Radagash meditó unos momentos. ¿Quién era él para prohibirle a su Señor hablar con quién quisiere? Además él ya había sido el primero en saber el secreto, no podía perderse la oportunidad de ver la cara de susto del aldeano, al ver a su Rey hablando con los animales.

—Sí; puede decírselo al hortelano. Es más, yo mismo iré a buscarlo ahora —dijo.

—Muy bien, Radagash, sabía que mi muchacho decidiría sabiamente.

—¡Ja, ja, mi Señor! ¿Pero sabe dónde puedo encontrarlo?

—Mira, hoy antes del alba fue hacia la Puerta Oculta, los Guardias lo habían citado para consultarle sobre algo que les había llamado la atención.

—Muy bien entonces, allí iré, usted solo espere mi Rey.

Ligero como una flecha se alejó el muchacho. Zarúhil observó su atlética silueta; no había duda, su niño en tan poco tiempo se había convertido en un hombre. Y allí iba, con el cabello suelto y largo, como era moda en los aprendices. Había crecido en estatura y adelgazado lo suficiente para desarrollar una figura esbelta y agraciada. ¿Cuál sería su reacción ante la decisión que muy pronto le comunicaría? Sea cual fuera Zarúhil pensaba mantenerse firme en ella. Su muchacho no participaría en ninguna batalla contra Atcuash. Aunque los aprendices del primer año no estaban obligados a la guerra, el Rey bien conocía las intenciones de Radagash, quien sería el primero en solicitar su permiso para formar parte de los escuadrones. Pero de ningún modo pensaba concedérselo, porque lo quería demasiado.
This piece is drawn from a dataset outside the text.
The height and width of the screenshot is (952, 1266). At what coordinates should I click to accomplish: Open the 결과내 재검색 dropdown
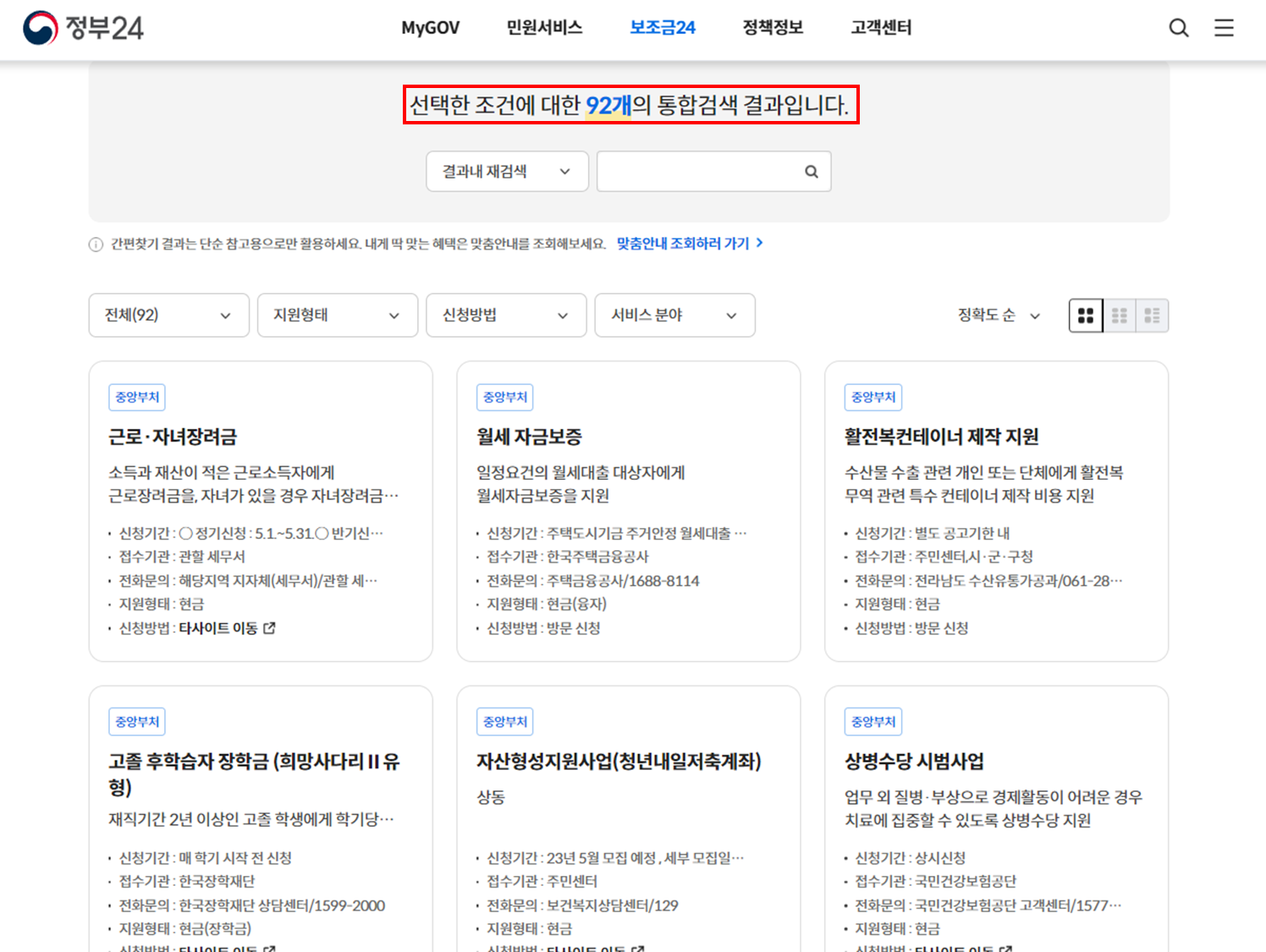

Esperó muy poco el Rey, porque al momento vio regresar al aprendiz, pero venía solo y en su cara se figuraba una honda preocupación. No aguardó a estar muy cerca para gritarle con lo que le quedaba de aliento:

—¡Mi Señor, venga enseguida! ¡Allá... en la Puerta Oculta... del otro lado... hay una embajada! ¡Viene de Schor, liderada por el Príncipe Dellsemoon! ¡Ya dijeron la contraseña, prestaron el juramento y se vendaron los ojos, solo esperan su orden para dejarlos pasar! ¡Venga!
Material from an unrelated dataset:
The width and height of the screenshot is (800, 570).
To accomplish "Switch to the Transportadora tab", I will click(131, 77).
El Rey se incorporó enseguida. Detrás de Radagash, con el mismo semblante pero con menos rapidez, venía un puñado de Guardianes y más allá, grupos de Lobos, Murallas y Expedicionarios iban formando filas. Desde el Palacio, nobles y eruditos se amontonaban como hormigas. Zarúhil conocía muy bien esa rutina. Pero no era ello lo que lo alarmaba, sino el motivo por el cual se disponía el protocolo. ¿Una embajada de Schor en esos tiempos turbulentos? ¿Y el Príncipe Heredero la lideraba? Eso solo podía significar una cosa. La Guerra.